---------- Information provided

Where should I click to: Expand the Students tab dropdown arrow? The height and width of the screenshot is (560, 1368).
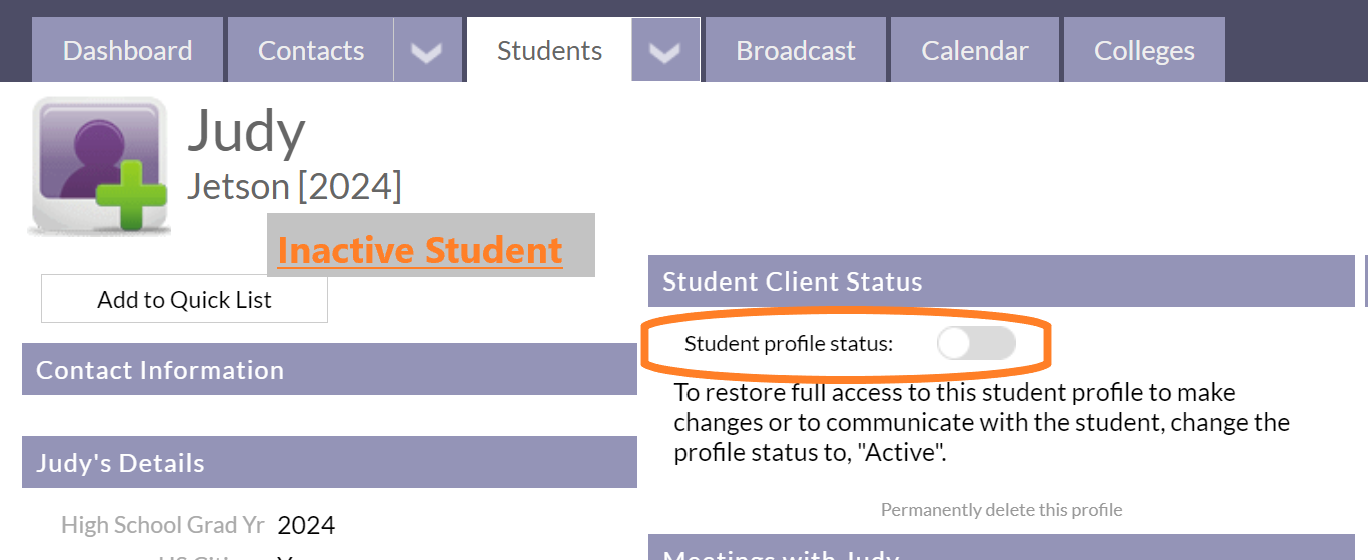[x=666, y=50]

--------------------
---------- Information provided

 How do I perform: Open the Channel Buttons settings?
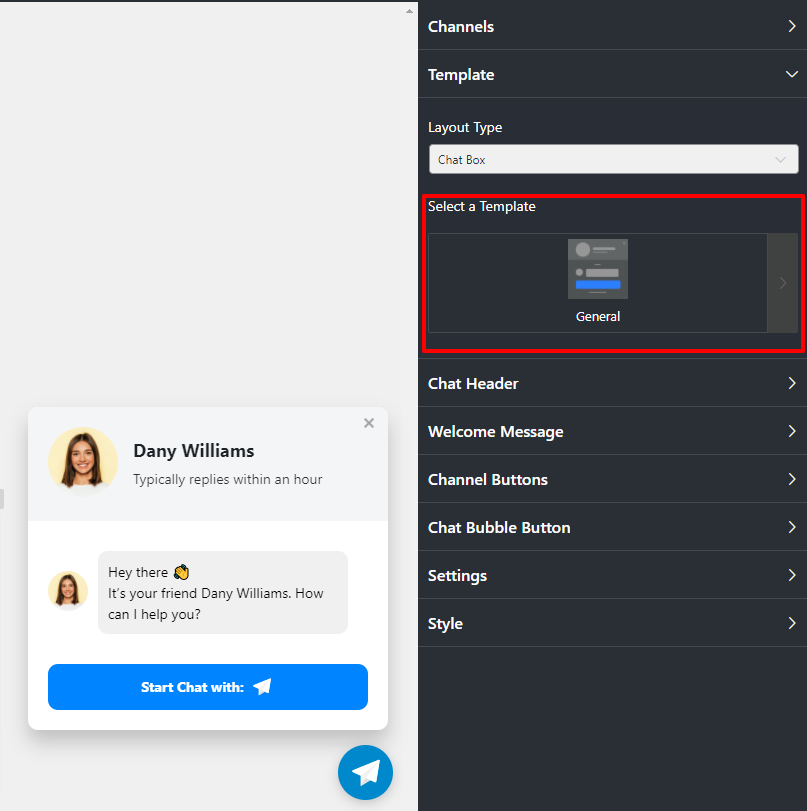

--------------------
---------- Information provided

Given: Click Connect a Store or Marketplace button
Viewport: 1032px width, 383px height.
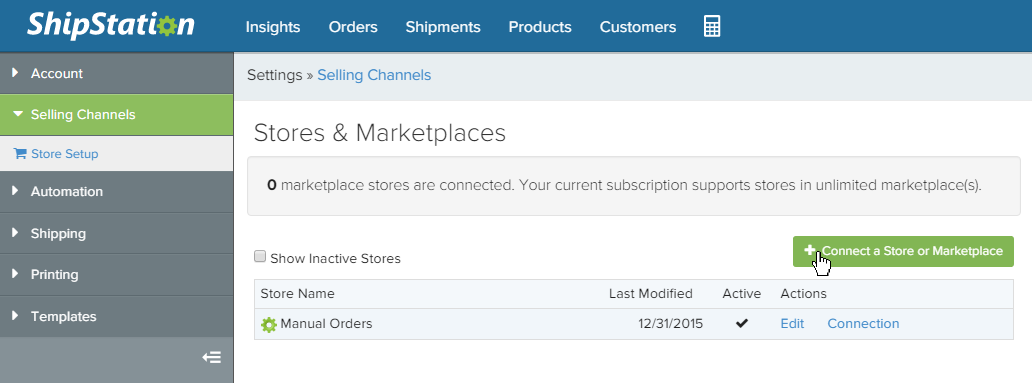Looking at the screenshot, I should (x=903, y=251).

--------------------

- [Exercise details]
Please format the part of the listing that opens with the line containing "Where should I" and closes with the line containing "[x=666, y=50]" as a JSON list of strings, one string per line. Skip blank lines and leave the pictures out.

- [Solution for this task]
[
  "Where should I click to: Expand the Students tab dropdown arrow? The height and width of the screenshot is (560, 1368).",
  "[x=666, y=50]"
]